Anthony Anderson and Tracee Ellis Ross on Black-ish.


Kelsey Mcneal / ABC


It’s no secret that television is more diverse than ever, with more roles written exclusively for non-Caucasian actors and more actors of color cast in traditionally white roles. In tandem with the so-called pendulum of ethnic casting, I’ve witnessed a more subtle (though also long overdue) change: the acceptance of natural hair on actresses of color.


It wasn’t always this way. Hollywood taught me to hate my tiny, kinky corkscrew curls long before I started working there. I grew up in the South during a time when natural hair was considered “nappy,” and my mother would religiously take me to the salon every six weeks to get my kinky new growth smoothed out. I genuinely didn’t know any other way. I’d never seen a sophisticated lady with natural hair before. I wanted to look like Tyra Banks, Gabrielle Union, and Tia and Tamera Mowry, who all had long, straight, luxurious locks.


When I moved to Los Angeles at age 15, I was lucky to become a series regular on the Nickelodeon show Just Jordan. At the time, my hair was shoulder length, pressed, and my own. Producers decided my character needed the classic long hair extensions and, to a certain extent, they were right. My character was a model, and an African-American model in 2006 wouldn’t have had any look but that. Even at my auditions, everyone’s hair looked the same: silky-straight and Europe-grown.


But I hated the extensions. They looked lifeless and went down to my butt. Not much I saw on television was real and hair was no exception. I stared in the mirror for hours puzzled at who was looking back at me. When I voiced my irritation to one of the directors, I was quickly told to hush so I didn’t upset the hairstylist or producers. OK.

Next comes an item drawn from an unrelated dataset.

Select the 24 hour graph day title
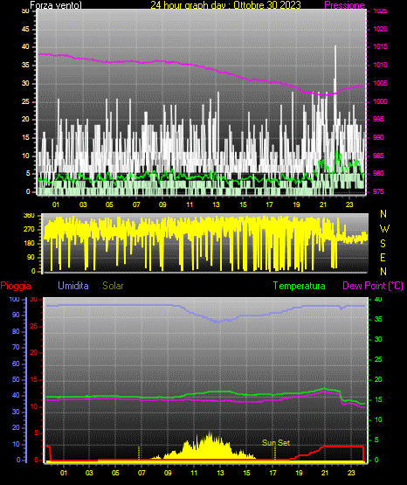This screenshot has width=407, height=485. pos(225,5)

I’ve always felt more like an Erykah Badu than a Beyoncé. Thus began my quest to discover the roots of natural hair. The only information I could find on going natural was a handful of black hair care forums. There were galleries full of women flaunting their gorgeous, healthy, kinky curls. Who were these people? I’d never seen them before! Their hair looked so alive! My view of beauty was quickly changing. Instead of feeling like my extensions status symbol, I felt enslaved to an ignorant concept of beauty. What young woman doesn’t deeply desire to feel beautiful in her own skin and her own hair?

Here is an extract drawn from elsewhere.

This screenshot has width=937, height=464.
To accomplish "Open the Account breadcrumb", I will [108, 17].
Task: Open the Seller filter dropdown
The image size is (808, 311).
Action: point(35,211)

Without anyone’s approval, I began wearing my hair natural underneath my extensions. Six weeks came and went, no “fixing the fuzz” needed. After another six weeks, the fuzz began to form into tiny little curls. I loved these little things growing out of my head! They were so fascinating! Still, my lack of confidence wouldn’t allow me to take my hair out of the Weave Protection Program. The thought of being of so real made me feel vulnerable.


After having lost roles to white actresses that specifically called for a nonwhite actress — seeing a girl booked who was not at the all-black callbacks — I couldn't help but try to be like them. Especially when all the black girls getting booked had that Beyoncé look. I wanted to be marketable. I wanted to work on ABC Family, Disney, and The CW. (And, ahem, still do!) I wanted to fit in. So, confused as all hell, I kept the extensions in. Sometimes straight, sometimes curled, but always extra long and European.

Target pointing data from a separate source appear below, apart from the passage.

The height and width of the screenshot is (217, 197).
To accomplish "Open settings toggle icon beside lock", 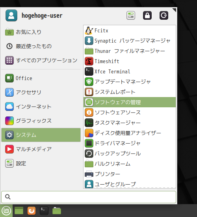I will pyautogui.click(x=131, y=15).
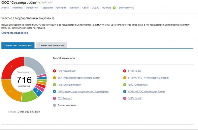Click red number 1 marker for Водоканал

pyautogui.click(x=54, y=71)
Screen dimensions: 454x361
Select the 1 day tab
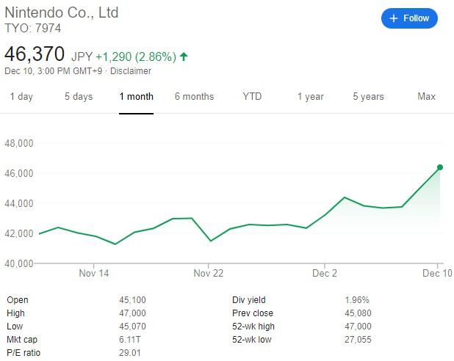[21, 96]
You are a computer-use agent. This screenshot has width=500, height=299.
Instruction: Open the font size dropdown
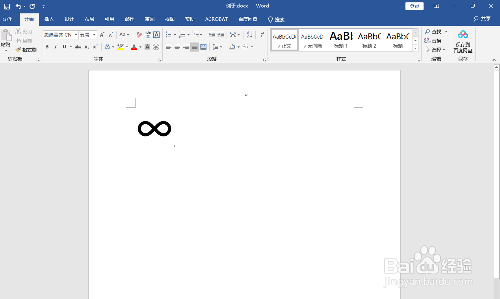point(94,35)
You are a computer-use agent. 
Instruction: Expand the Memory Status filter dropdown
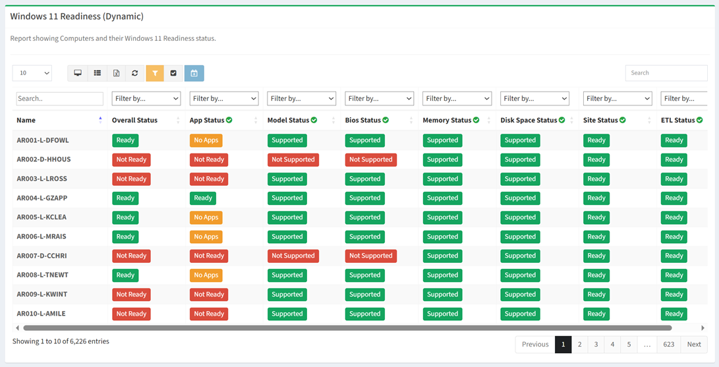click(x=457, y=98)
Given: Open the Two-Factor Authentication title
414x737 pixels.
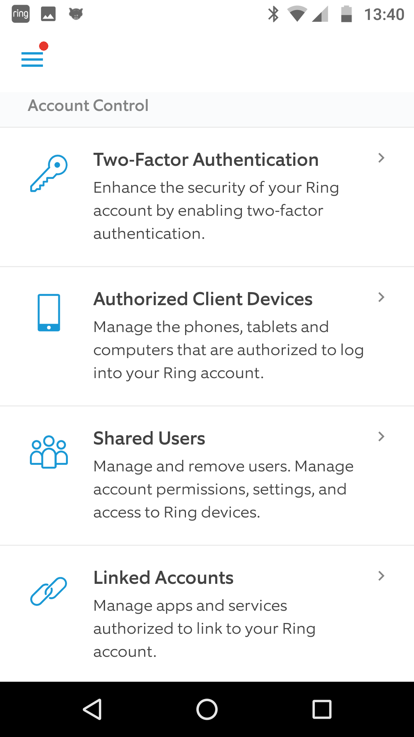Looking at the screenshot, I should point(206,160).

I wasn’t fully able to shed the fake me until summer of 2013, when I was hired to portray a young Olympic runner on the USA show Necessary Roughness. The producers were based in Atlanta, where the show filmed, and I had auditioned in L.A. They had only seen me and my kinda-curly, wanna-be-natural-but-not-quite weave in the audition tape sent to them. The first morning I arrived on set in Atlanta, while getting my hair and makeup done, word came from the producers that, if I was willing, they’d like to see how I’d look without my beloved extensions.


At the time, the question felt like asking me to take a shit in public. But I enjoy taking risks, so off they came. And off they stayed. I’d kept my curls healthy under the extensions for all those years, and this was the moment they’d been waiting for. If you watch that episode you can witness the debut of my natural do, a puffy ponytail. I felt scared, exhilarated, and raw all at the same time. I felt so beautiful. There was no going back. Being natural meant so much to me. Being natural is me.


I’m a firm believer that we entertainers have serious real-world influence. The folks cast in your favorite TV shows and movies set standards of beauty, femininity, and masculinity in our society. Or, at least, as a young girl I wanted to emulate what I saw on television. Now, as a woman on the screen, I want the girls who see me to be comfortable in their own skin and in their own hair. Haters still gonna hate and trolls still gonna troll. One time an on-set hairstylist got nippy, telling me the producers would never have wanted me to show up with my hair in an afro. But the producer put her in her place, saying, “the wilder Chelsea’s hair, the better.” Now, I often see other actresses sporting coils and locs at auditions. I high-five them. I ask about their time in the Weave Protection Program and how long they’ve been out.


Once, as I walked out of a callback, I heard the producer say, “But what about that hair?” Good question. What about it? Change is natural, and so is my hair.